Marc DesRosiers-USA TODAY Sports
Marc DesRosiers-USA TODAY Sports

The slow start to the NHL's offseason finally seemed to pick up some speed Sunday night when coveted free agent left-winger and former number one overall pick Taylor Hall signed with the Buffalo Sabres.

Hall signed a one-year "prove it" deal with the Sabres worth $8 million dollars. The contract itself makes sense for the forward who's had trouble meshing with teams as he's played with 3 clubs in his 10 years in the NHL.

Also, in a year that hampered by COVID-19, teams have shown a reluctancy to dish out big money, long term contracts, as many free agents seemed to have gone below what a regular market value would suggest.

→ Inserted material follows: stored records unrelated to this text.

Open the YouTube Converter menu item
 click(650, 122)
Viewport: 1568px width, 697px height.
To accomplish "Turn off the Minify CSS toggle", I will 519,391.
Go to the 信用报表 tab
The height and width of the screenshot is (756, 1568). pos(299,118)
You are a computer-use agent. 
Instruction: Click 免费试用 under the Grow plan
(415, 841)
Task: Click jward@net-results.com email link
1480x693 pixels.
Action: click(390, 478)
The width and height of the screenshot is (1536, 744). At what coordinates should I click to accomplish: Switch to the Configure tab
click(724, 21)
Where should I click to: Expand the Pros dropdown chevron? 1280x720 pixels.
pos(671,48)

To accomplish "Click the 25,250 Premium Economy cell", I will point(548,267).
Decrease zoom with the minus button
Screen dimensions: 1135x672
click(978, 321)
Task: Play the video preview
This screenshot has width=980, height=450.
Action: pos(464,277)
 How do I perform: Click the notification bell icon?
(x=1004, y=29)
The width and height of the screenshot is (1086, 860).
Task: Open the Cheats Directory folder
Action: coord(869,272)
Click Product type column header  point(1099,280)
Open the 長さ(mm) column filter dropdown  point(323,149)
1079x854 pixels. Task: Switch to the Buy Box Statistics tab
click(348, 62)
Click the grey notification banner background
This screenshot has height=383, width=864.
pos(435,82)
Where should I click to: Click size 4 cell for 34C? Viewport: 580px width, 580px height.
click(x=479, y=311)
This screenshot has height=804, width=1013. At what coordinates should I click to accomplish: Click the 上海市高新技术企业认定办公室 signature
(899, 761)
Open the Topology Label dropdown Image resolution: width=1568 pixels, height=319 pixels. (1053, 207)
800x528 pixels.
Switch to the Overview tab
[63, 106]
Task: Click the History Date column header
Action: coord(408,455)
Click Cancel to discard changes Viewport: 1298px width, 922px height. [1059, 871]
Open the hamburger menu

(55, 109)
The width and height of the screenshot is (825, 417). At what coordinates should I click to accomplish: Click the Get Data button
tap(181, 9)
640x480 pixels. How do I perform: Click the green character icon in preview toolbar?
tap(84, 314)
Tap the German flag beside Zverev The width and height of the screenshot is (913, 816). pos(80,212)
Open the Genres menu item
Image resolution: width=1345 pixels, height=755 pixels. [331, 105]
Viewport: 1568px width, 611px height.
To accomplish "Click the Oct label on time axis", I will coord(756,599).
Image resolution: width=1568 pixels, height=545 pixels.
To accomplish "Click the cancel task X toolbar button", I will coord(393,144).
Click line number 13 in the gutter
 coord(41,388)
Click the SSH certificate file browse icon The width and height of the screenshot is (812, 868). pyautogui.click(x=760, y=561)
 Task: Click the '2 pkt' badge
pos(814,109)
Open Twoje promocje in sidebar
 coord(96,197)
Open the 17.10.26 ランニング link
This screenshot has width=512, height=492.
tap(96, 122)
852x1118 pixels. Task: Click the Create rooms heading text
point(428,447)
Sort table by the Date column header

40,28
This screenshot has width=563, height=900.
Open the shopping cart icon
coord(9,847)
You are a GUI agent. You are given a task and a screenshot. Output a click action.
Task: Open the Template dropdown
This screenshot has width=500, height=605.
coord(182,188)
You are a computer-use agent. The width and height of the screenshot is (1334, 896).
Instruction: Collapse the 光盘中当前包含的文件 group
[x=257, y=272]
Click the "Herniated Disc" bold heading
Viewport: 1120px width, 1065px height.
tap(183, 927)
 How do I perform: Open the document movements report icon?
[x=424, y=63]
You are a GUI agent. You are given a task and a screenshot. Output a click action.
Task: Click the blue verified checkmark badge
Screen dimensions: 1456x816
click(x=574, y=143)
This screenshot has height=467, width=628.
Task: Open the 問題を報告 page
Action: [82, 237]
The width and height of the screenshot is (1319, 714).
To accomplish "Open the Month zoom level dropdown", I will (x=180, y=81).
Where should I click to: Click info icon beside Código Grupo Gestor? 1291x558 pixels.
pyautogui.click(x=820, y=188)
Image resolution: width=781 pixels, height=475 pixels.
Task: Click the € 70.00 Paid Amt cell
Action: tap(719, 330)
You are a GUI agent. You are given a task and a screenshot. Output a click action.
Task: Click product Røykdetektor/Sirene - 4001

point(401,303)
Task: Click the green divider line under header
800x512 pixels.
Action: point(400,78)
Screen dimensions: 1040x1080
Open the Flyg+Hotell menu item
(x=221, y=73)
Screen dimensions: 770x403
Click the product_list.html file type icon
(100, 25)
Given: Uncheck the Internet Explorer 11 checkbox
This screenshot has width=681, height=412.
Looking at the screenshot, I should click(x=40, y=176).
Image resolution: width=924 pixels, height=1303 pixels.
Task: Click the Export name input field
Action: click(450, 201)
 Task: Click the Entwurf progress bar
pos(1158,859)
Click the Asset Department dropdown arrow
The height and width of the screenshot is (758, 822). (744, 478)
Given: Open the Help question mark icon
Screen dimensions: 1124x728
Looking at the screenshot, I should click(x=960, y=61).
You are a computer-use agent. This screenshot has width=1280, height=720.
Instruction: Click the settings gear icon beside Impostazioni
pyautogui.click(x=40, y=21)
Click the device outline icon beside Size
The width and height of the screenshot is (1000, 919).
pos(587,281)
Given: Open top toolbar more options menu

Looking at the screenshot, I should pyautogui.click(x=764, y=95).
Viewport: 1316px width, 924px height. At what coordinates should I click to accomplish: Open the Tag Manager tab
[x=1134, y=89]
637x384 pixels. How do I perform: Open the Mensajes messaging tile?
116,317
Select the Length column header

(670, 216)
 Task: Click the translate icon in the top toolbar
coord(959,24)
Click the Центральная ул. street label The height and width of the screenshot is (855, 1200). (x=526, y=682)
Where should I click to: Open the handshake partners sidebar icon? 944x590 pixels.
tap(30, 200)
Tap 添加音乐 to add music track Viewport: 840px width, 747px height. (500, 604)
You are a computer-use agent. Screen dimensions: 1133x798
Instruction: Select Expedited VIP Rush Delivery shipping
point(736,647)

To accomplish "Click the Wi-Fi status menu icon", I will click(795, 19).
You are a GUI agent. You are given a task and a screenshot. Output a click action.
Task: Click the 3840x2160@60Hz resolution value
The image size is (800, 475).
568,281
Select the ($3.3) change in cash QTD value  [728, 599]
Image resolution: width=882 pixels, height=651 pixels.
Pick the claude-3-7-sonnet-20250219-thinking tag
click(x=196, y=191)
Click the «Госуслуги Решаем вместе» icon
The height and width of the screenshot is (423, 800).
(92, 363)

But the former Hart Trophy winner's decision to join the Sabres (who have not made the playoffs since 2011), is the real question here.

You see, Hall's concerns are not about whether he can put up points for a bad team. He's spent his career with the Edmonton Oilers, New Jersey Devils and Arizona Coyotes, and now he's CHOOSING to spend a year in Buffalo.

He's played a grand total of 14 playoff games in his 10 year career, his priority should've been to sign a one year deal with a cup contending team with the intention of proving he can be play a big part in a teams playoff run.

What makes the signing even more questionable is why wouldn't he try to get a long term deal with the Sabres?

If you were going to go to a bad team why wouldn't you force them to give you a 7-year contract. The whole point of taking a one-year deal is too play for a good team to showcase yourself to the league in hopes of getting paid next summer.

Now, he'll spend next year in the shadow of Jack Eichel while the Sabres try, but most likely fail, to make the playoffs.

There were a bunch of rumors surrounding Hall, and Sportsnet's Eliotte Friedman reported that he had gotten a call from 25 teams, including perennial contenders like the Colorado Avalanche, Boston Bruins and Nashville Predators, so his decision wasn't based in lack of interest.

For the Sabres, it makes sense, sign a star player to energize your fanbase, sell jerseys, and maybe, just maybe crack the postseason next year (unlikely)

File this under "Questionable Free Agent Decisions."